◆ Entries supplied:
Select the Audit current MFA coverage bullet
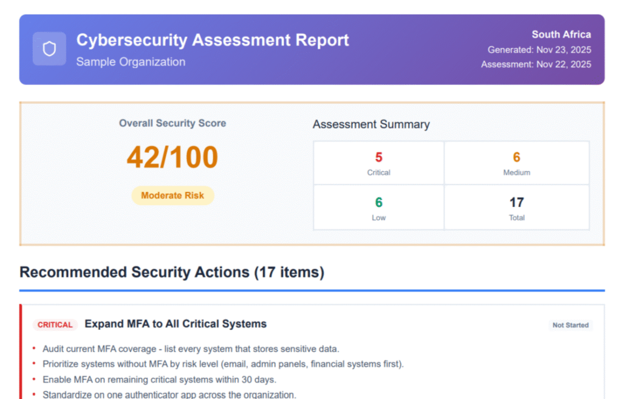This screenshot has width=622, height=399. pos(191,349)
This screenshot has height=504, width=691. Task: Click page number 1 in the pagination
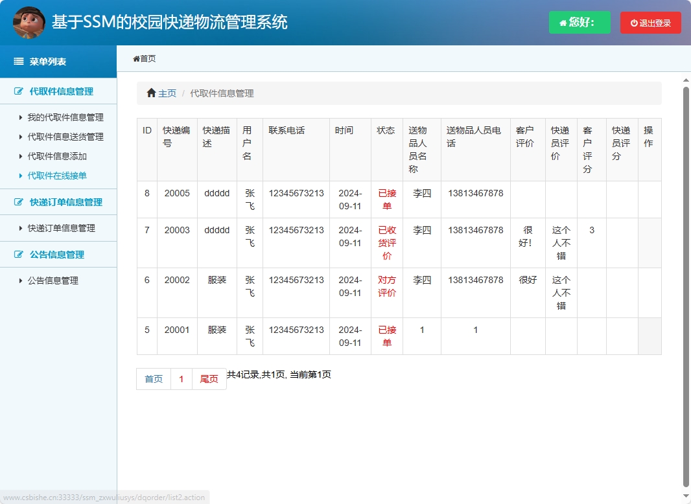(x=181, y=379)
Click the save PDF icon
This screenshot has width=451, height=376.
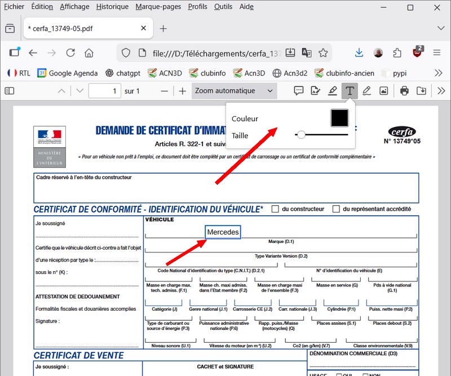(421, 91)
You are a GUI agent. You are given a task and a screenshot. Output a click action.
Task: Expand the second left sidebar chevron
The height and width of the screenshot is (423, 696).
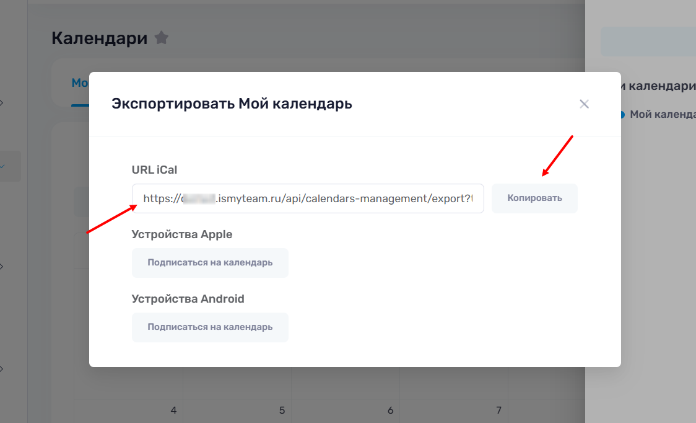(x=2, y=267)
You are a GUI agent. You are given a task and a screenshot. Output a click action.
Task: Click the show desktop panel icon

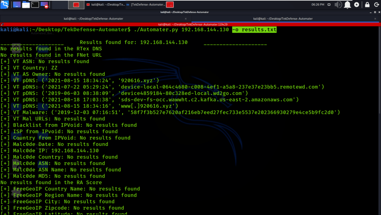pyautogui.click(x=17, y=5)
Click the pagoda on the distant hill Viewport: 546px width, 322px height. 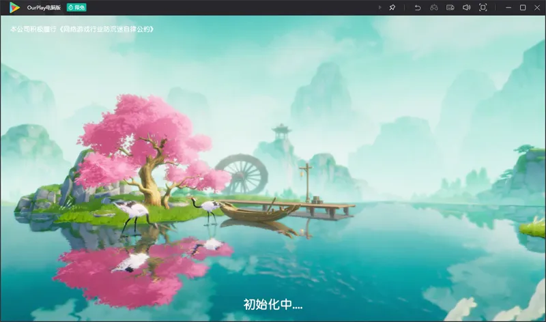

◆ Task statement: Your reply must reproduce all of the entries exactly and contain no pictures.

◆ Task solution:
Select the Audit current MFA coverage bullet
This screenshot has width=622, height=399. pos(191,349)
This screenshot has height=504, width=691. Task: Click page number 1 in the pagination
(x=181, y=379)
Click the save PDF icon
This screenshot has width=451, height=376.
(421, 91)
You are a GUI agent. You are given a task and a screenshot. Output a click action.
Task: Expand the second left sidebar chevron
The height and width of the screenshot is (423, 696).
(x=2, y=267)
You are a GUI agent. You are given a task and a screenshot. Output a click action.
Task: Click the show desktop panel icon

pyautogui.click(x=17, y=5)
Click the pagoda on the distant hill Viewport: 546px width, 322px height. 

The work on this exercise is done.